Une fois en classe Gwenaël Le Paih et ses élèves ont beaucoup discuté : "je leur ai expliqué que pour nous, Samuel Paty, c'était un collègue, avce des élèves, des proches, un enfant et qu'on était en pleine solidarité avec ses proches et dans l'émotion, parce que c'était un collègue qui faisait son travail. Je leur ai dit que ça aurait pu être leur prof d'histoire-géo pour qu'ils comprennent notre proximité avec ce professeur, pourquoi ont était aussi touchés, parce que ça leur paraît un peu loin d'eux".
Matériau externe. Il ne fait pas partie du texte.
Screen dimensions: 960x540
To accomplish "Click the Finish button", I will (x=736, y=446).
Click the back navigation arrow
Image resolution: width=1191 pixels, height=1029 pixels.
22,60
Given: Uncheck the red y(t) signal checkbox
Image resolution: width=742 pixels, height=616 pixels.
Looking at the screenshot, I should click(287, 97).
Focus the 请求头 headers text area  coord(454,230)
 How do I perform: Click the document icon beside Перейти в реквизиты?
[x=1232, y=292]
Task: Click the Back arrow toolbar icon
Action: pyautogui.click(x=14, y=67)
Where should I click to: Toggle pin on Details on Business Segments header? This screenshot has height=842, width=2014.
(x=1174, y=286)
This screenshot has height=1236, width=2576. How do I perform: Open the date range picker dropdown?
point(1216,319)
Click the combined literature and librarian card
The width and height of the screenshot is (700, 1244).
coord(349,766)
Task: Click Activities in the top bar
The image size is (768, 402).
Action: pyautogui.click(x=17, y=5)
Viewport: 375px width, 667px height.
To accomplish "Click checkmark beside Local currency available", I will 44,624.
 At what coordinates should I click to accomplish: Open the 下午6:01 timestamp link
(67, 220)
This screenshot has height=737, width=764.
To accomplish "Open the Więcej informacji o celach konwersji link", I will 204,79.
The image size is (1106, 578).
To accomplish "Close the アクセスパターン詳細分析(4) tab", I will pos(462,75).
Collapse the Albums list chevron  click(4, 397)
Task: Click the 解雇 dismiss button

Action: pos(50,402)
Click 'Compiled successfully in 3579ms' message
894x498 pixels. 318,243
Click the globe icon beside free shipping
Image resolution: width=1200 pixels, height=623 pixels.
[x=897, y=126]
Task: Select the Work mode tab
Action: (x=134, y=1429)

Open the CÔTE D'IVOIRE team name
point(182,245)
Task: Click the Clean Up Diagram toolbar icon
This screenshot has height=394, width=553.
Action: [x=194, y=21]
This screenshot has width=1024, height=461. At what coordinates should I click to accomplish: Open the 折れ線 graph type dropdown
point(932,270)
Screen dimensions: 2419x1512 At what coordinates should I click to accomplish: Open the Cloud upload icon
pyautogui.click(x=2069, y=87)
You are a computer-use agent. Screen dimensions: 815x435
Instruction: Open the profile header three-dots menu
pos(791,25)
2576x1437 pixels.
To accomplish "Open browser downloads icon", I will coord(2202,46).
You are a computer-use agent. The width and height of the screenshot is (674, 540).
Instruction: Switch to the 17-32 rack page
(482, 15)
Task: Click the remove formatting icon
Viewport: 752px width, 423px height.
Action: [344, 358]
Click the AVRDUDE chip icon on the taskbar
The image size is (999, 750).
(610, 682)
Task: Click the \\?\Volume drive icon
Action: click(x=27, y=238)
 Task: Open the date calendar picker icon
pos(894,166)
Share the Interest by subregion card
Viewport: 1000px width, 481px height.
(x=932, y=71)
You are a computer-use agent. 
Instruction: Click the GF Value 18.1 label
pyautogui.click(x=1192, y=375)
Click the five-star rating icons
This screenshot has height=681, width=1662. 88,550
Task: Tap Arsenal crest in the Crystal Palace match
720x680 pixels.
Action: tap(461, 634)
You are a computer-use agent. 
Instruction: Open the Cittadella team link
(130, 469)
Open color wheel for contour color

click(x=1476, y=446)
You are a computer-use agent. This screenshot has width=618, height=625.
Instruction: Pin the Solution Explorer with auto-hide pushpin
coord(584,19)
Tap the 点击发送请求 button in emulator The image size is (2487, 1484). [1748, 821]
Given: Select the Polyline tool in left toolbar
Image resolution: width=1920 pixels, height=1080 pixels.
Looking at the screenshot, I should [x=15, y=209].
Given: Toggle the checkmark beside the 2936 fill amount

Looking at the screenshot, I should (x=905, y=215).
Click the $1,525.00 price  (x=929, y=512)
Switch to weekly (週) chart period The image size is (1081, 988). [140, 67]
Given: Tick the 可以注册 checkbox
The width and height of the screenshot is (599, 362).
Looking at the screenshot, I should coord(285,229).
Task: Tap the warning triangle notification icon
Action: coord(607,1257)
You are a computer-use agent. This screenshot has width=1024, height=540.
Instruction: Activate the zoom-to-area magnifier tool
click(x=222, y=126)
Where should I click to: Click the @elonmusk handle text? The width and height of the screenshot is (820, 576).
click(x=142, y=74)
La lettre de Jean Jaurès n'a pas été lue. A la place, à 10h45, pour tout le monde, dans la cour, un texte, court, lu par le proviseur et rédigé par l'ensemble de l'équipe pédagogique "expliquait les raisons de notre émotion et pour expliquer ce que Samuel Paty avait fait avec ses élèves, expliquer son métier, un métier pour ouvrir les élèves à la liberté d'expression et à des sujets qui sont ceux de la République".  A 11h, la minute de silence "qui a été très bien respectée. Ca s'est passé avec beaucoup d'émotion". 
 

Demain, aller plus loin



Gwenaël Le Paih enseigne les maths. Mais lundi 2 novembre, il a parlé liberté d'expression, liberté de la presse, citoyenneté, esprit critique, caricatures, laïcité et religon. "Je ne sais pas si j'ai des élèves de confession musulmane dans ma classe. Je n'en sais rien. Mais en tout cas, je n'ai pas eu de réactions particulières de la part de mes élèves. Je leur ai demandé s'ils avaient tout compris. Je voyais que oui puisqu'ils hochaient la tête. (...) Et on a fait une heure de maths dans la foulée. Dans un très bon climat. Ca m'a fait du bien. Ca leur a fait du bien aussi je pense".

Julien Balivet, le prof de sport du collège Echange à Rennes, conclut : "on a amorcé un début de réflexion. (...) L’idée est qu’après, avec les collègues, on mette en place des initiatives pour aller au plus profond des choses".